C’est à peine si William Hope eut le temps de souffler à Tom Bob :

– Bien… bien… j’ai compris… Soyez sans crainte… il sera fait comme vous voulez, la corde sera truquée, je vous jure que l’on vous pendra avec elle… Nous vous sauverons…

Déjà le geôlier entrait…

Il convenait avant tout de ne point éveiller la défiance de cet homme…

William Hope n’eut garde de laisser voir son émotion.

Debout devant celui qui redevenait Garrick pour le gardien, William Hope leva une main dans la direction du ciel et l’air inspiré, la face grave :

– La miséricorde du Seigneur est infinie, dit-il, repentez-vous de vos fautes, et espérez, mon fils.

Donnant la réplique à merveille, Garrick répondit d’une voix grave :

– Oui, j’espère… j’espère la miséricorde du Seigneur…

Mais à ce moment il se produisit un incident surprenant.

Tandis que le révérend échangeait avec le condamné un ultime adieu, le geôlier qui s’était arrêté sur le seuil de la cellule s’effaça, se recula visiblement pour permettre à deux inconnus, qui se trouvaient dans le couloir communiquant au cachot, d’observer le condamné.

Tournant le dos à la porte, le révérend William Hope ne vit rien.

– Adieu, mon fils ! dit-il.

Et il s’éloigna…

Mais, hélas ! si William Hope n’avait pas vu, Garrick, lui, avait aperçu ces curieux…

Et, tandis que le geôlier, refermant la porte de la cellule, s’éloignait, Garrick-Tom Bob, comme une masse, s’écroulait sur son lit…

***

– Cette fois, je suis perdu !

… Il y avait bien deux heures que la visite de William Hope s’était terminée, et Garrick se relevait seulement du lit où il s’était laissé tomber, au moment où, par l’entrebâillement de la porte, il avait aperçu les deux inconnus qui le dévisageaient curieusement…
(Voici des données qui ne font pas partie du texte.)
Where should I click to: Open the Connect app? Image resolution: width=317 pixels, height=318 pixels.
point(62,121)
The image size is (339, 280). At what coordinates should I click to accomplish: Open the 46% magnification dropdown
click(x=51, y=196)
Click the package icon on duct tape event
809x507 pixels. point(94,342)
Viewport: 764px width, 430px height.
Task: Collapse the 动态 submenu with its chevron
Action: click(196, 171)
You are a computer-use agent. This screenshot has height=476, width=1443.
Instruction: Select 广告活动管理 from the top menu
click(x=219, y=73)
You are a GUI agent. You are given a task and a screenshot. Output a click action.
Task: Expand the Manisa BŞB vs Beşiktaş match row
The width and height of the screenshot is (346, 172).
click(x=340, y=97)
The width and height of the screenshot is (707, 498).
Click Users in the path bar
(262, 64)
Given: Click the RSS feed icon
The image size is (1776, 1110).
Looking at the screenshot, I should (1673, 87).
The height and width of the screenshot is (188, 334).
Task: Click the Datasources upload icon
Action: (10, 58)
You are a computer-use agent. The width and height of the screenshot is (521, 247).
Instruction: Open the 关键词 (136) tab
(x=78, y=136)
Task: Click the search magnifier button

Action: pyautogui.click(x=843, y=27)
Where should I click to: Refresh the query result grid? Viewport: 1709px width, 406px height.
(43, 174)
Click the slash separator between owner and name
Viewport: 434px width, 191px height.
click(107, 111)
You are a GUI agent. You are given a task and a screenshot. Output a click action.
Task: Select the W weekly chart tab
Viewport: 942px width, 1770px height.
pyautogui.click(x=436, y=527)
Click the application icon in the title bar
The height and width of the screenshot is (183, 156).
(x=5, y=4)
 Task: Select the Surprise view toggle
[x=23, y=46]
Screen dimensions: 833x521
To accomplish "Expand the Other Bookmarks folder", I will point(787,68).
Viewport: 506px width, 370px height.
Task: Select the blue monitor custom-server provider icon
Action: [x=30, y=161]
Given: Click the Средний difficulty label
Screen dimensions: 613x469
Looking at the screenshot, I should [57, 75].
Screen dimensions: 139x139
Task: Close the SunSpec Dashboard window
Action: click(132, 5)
Il y avait deux heures de cela et, pourtant, Garrick-Tom Bob-Fantômas, cet homme qui avait donné tant de fois les preuves de son effarant sang-froid, de sa superbe maîtrise sur lui-même, tremblait encore, remué, ému autant qu’on peut l’être.

– C’est lui… c’est lui… répétait il, je l’ai reconnu ….

Qui avait-il donc reconnu ?…

Certes, des deux hommes que Garrick avait entrevus, l’un était au moins un sinistre personnage, le bourreau, le bourreau qui, comme l’avait annoncé William Hope, était venu dans la prison examiner l’homme qu’il devait exécuter le lendemain…

Mais son compagnon, un simple policeman, n’avait rien d’effarant.

Un policeman ? qu’était-ce qu’un policeman de si terrible ? William Hope n’avait-il pas dit que c’était précisément un ami de Shepard, qui aiderait le bourreau ? Ce devait être ce policeman…

Et le bourreau ? Sa seule vue devait-elle à ce point émouvoir Garrick, puisque Garrick, quelques instants avant, avait combiné tout un plan d’évasion ?

Le condamné pourtant ne se remettait pas de son émoi…

Il répétait, toujours presque machinalement :

– Je suis perdu… maintenant, je suis perdu…

Mais soudain, il se leva, il sauta d’un bond à la porte de sa cellule qu’il heurta violemment…

Un gardien accourait, le judas s’entrouvrait :

– Qu’y a-t-il ?

Garrick implora :

– Faites prévenir d’urgence le révérend William Hope que j’ai besoin de lui parler !

Le gardien secouait la tête :

– C’est impossible ! disait-il. Et d’ailleurs, vous venez de le voir ?…

Garrick insistait encore :

– J’ai une commission, une commission urgente à lui donner… ah ! par pitié ! on peut bien le prévenir ?… c’est ma dernière volonté… Je veux le voir, je veux le voir.

– Tant pis, dit le gardien, que vingt ans de métier avaient endurci.